#### Document section:
Slow dash app with complex geometry

Hi!

I’m working on a project whose main goal is showing data from a CSV on a choropleth map. In the next example, the map is showing the cities of 4 countries from MiddleAmerica and the colours are related to the country which each city belongs to. As you can see, the app is similar to the example US Opioid Epidemic.

The problem is that the geometry is very very very complex and when I change the column to represent on the map, the app takes more than 8 seconds to refresh the view and plot the new data. I tried to simplify the geometry with mapshaper but it’s still the same.

I’m running the app in a container with Gunicorn and I tried to optimize it but the app performance didn’t get better. I don’t know if there’s something else which could help in this situation or if it’s an issue of the library.

I add the code below. Thanks for the help.

import os
import pathlib
import re
import plotly.graph_objs as graph_objs
import numpy as np

import dash
import dash_core_components as dcc
import dash_html_components as html
import pandas as pd
from dash.dependencies import Input, Output, State
import cufflinks as cf
from sklearn.preprocessing import LabelEncoder
import plotly.express as px
import plotly.graph_objects as go

MAPBOX_TOKEN = 'my_box_token'
mapbox_style = "mapbox://styles/plotlymapbox/cjvprkf3t1kns1cqjxuxmwixz"
DEFAULT_COLORSCALE = [
    "#f2fffb",
    "#bbffeb",
    "#98ffe0",
    "#79ffd6",
    "#6df0c8",
    "#69e7c0",
    "#59dab2",
    "#45d0a5",
    "#31c194",
    "#2bb489",
    "#25a27b",
    "#1e906d",
    "#188463",
    "#157658",
    "#11684d",
    "#10523e",
]

map_type = [{"label":"Basico", "value":"basic"}, 
            {"label":"Calles", "value":"streets"}, 
            {"label":"Outdoors", "value":"outdoors"}, 
            {"label":"Claro", "value":"light"}, 
            {"label":"Oscuro", "value":"dark"}, 
            {"label":"Satélite", "value":"satellite"},
            {"label":"Satélite street", "value":"satellite-streets"},
            {"label":"Open Street Map", "value":"open-street-map"}
            ]

app = dash.Dash(
    __name__,
    meta_tags=[
        {"name": "viewport", "content": "width=device-width, initial-scale=1.0"}
    ]
)

#### Given information:

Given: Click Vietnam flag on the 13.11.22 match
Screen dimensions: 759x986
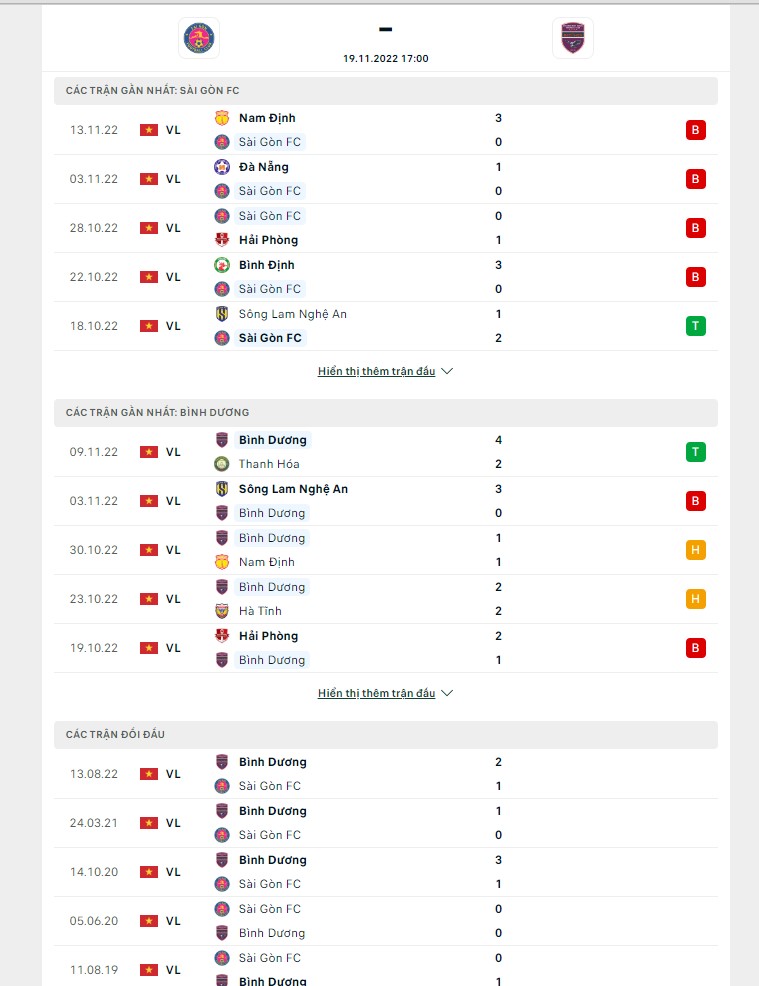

#### What this exercise asks:
**a.** In the forum post about the slow Dash map app, how long does the app take to refresh the view after the column is changed?
**b.** Go on with the forum post about the slow Dash map app, picking up the code right after its last line.

#### Per-task answers:
**a.** More than 8 seconds.

**b.**
server = app.server 

original_df = pd.read_csv("./data/csv/200923_PT1_A07_P04_BBDD_agregada.csv")
      
import geojson
with open("./data/geojson/0.005_reduced_data.json") as f:
    geojson_data = geojson.load(f)
    
non_selected_cols = ['ID', 'ID_1', 'ID_12',  'CDGO_MUN', 'MUN', 'geometry']
select= []
for var in list(original_df.columns):
    if (var not in non_selected_cols):
        select.append({'label':var, 'value':var})

categorical_columns = ['PAIS', 'DPTO', 'MUN']
categorical_to_numeric = {'DPTO':'CDGO_DPTO', 'MUN':'CDGO_MUN'}
   
def get_centroids_from_polygons():
    from geojson_utils import centroid 
    lat_list = []
    lon_list = []
    hover_list = []
    for feat in geojson_data['features']:
        hover_text = "<b>Pais: "+feat['properties']['PAIS'] + "</b> <br> Dpto: " + feat['properties']['DPTO'] + "<br> Mun: " + feat['properties']['MUN']
        hover_list.append(hover_text)
        if (feat['geometry']['type'] == 'MultiPolygon'):
            multipolygons = feat['geometry']['coordinates']
            lat_sum = 0
            lon_sum = 0
            for pol in multipolygons:
                format_pol = {'coordinates':pol ,'type':'Polygon'}
                multicentroids = centroid(format_pol)
                lon_sum += multicentroids['coordinates'][0]
                lat_sum += multicentroids['coordinates'][1]
                
            lat_list.append(lat_sum/len(multipolygons))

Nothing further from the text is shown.